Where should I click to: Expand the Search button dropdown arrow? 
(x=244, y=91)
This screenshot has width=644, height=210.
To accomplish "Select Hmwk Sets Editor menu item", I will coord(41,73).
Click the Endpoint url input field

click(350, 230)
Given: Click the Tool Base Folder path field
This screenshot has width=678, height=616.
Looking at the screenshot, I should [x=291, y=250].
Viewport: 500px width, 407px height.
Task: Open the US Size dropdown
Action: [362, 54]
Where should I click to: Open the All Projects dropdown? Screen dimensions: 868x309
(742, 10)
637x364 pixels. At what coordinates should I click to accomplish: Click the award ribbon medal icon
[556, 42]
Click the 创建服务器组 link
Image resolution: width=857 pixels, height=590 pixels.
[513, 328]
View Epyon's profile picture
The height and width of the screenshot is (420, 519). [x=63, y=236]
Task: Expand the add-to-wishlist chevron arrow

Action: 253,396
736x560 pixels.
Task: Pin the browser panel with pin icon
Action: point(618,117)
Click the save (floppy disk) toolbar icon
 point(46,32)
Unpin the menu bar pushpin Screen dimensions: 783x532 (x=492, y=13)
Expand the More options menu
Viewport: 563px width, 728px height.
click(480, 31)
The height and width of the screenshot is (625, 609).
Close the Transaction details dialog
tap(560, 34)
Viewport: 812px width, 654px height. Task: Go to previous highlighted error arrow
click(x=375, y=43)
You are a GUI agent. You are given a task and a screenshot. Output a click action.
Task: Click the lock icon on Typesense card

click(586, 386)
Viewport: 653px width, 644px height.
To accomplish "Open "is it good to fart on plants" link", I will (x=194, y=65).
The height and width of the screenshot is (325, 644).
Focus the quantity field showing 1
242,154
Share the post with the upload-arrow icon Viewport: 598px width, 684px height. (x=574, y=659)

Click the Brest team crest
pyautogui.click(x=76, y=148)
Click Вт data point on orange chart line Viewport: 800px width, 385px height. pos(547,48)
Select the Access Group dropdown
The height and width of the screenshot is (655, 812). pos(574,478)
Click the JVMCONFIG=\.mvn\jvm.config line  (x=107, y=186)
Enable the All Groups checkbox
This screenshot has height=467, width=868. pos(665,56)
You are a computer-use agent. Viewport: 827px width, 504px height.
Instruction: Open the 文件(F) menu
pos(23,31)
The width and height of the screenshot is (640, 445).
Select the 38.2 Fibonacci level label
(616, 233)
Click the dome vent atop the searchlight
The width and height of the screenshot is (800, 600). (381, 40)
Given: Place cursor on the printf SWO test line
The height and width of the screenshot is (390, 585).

--

= Activity =
Your answer should be the lines from the one containing "Click the dome vent atop the searchlight" to the end of the entries above, restated exactly and alone.

= Exercise response =
Click the dome vent atop the searchlight
The width and height of the screenshot is (800, 600). (381, 40)
Given: Place cursor on the printf SWO test line
The height and width of the screenshot is (390, 585).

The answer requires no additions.